Criar niños con recompensas y castigos

El enfoque de recompensa y castigo que utilizamos a menudo para criar a las mascotas puede parecer inadecuado para los niños. Algunos padres temen que estas formas de reforzar ciertos comportamientos puedan moldear a los niños en adultos indeseables debido a que las recompensas fomentan la codicia y los castigos hacen que los niños sean temerosos. Sin embargo, sin las recompensas y los castigos, los padres están descartando dos herramientas que pueden ayudar a mostrarle a los niños qué conductas son adecuadas y cuáles son inapropiadas.

Definición de recompensas y castigos

Las recompensas no tienen que ser sobornos y los castigos no tienen que resultar en lágrimas. Las recompensas y los castigos son formas de reforzar ciertos tipos de comportamientos. Los premios pueden ser elogios o el tiempo que pasan juntos. El castigo puede ser una discusión sobre por qué los padres establecen límites y cómo esos límites son por el bien de la protección de los niños. Los padres que no se sienten cómodos dando premios y castigos podrían considerar redefinir estos términos en lugar de renunciar a ambos.

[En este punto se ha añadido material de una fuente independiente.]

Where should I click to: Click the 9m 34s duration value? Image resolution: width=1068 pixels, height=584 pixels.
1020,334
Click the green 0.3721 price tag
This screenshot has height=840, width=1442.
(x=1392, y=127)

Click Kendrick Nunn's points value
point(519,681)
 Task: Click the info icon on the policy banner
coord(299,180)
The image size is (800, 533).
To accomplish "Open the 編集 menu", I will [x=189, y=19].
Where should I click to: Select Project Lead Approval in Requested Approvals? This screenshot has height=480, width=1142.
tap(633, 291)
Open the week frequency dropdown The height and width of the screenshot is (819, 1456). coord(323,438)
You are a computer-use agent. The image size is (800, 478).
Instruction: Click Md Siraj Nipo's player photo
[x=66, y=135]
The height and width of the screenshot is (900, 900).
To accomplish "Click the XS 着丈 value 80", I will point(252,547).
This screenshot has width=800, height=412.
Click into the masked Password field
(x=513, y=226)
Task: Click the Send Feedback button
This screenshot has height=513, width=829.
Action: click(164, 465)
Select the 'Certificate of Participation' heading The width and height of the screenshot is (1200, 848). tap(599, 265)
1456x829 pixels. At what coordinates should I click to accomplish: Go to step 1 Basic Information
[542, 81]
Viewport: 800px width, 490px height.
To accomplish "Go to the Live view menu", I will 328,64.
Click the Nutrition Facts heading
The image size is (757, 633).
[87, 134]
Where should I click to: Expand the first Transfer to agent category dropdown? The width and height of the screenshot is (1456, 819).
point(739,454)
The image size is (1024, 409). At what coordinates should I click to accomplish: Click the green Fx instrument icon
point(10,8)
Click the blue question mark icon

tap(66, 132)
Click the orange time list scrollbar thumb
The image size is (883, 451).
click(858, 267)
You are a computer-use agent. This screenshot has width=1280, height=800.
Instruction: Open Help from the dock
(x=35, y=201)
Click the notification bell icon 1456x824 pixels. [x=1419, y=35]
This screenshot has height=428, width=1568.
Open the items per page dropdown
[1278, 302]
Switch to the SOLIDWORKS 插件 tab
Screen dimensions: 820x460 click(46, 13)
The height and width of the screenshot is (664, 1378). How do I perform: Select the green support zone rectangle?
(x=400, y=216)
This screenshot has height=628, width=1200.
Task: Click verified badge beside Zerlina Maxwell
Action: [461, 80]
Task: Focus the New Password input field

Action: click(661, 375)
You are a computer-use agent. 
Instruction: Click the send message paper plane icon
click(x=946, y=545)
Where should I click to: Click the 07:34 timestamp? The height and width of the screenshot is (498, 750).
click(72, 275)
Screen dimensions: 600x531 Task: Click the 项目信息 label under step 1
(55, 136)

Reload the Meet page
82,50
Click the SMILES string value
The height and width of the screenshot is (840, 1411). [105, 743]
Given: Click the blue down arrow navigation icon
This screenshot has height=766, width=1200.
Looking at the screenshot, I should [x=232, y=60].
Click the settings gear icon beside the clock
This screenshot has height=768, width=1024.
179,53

Evitar recompensas y castigos

El problema con el hecho de evitar castigos y recompensas radica en que se carece de otras herramientas para moldear el comportamiento del niño. Las recompensas y castigos alcanzan un sistema que se construye en la evolución del cerebro humano. Un niño que recibe una recompensa o castigo hace la conexión causal, como diciendo: "Yo fui educado en una situación aburrida y recibí elogios de mis padres" o "yo fui grosero e hice que mis padres se molestaran". El cerebro del niño automáticamente relaciona sus acciones a las reacciones de los padres. Por lo tanto, si decides no dar ningún tipo de premio o castigo, estás mostrándole sin querer que sus acciones no tienen consecuencias, según el libro "21st Century Psychology: A Reference Handbook."

Resultados de evitar las recompensas y castigos

Si bien es comprensible que muchos padres deseen liberarse del tiempo, gastos y emotiva lucha al repartir premios y castigos, los resultados de hacer esto pueden ser negativos. En el mundo exterior de la infancia, otros recompensarán a tu hijo por buenas acciones y castigarán las malas acciones. Por ejemplo, los profesores, castigarán la grosería y premiarán la cortesía. Si los padres no hacen lo mismo, los niños recibirán mensajes contradictorios, según "21st Century Psychology: A Reference Handbook". Lo mismo ocurre con los padres que dan diferentes reacciones a los mismos comportamientos. Sin premios o castigos, tu hijo estará detrás de sus compañeros en el aprendizaje de lo que es social y moralmente apropiado.

Buenas recompensas y castigos

La solución a la lucha de decidir si se debe dar recompensas o castigos es comprometerse a sólo dar buenos y útiles premios y castigos. Las buenas recompensas no son sobornos, sino el reconocimiento positivo de un comportamiento apropiado. Una simple expresión de agradecimiento es suficiente. De acuerdo a la investigación del Trinity College Dublin’s Children’s Research Centre sobre los estilos de crianza de los hijos y la disciplina, los castigos no agresivos ayudan a los niños a entender su capacidad para autorregular e interiorizar valores. Por lo tanto, el buen castigo es una forma de reprender a los niños de manera que dejen el comportamiento negativo, sin dañarlo emocionalmente o físicamente. Expresarle a un niño cómo su comportamiento te molesta es adecuado para muchos de los comportamientos, y para los más pequeños, el tiempo de espera podría tener éxito en quitar a los niños de una circunstancia que esté fuera de control.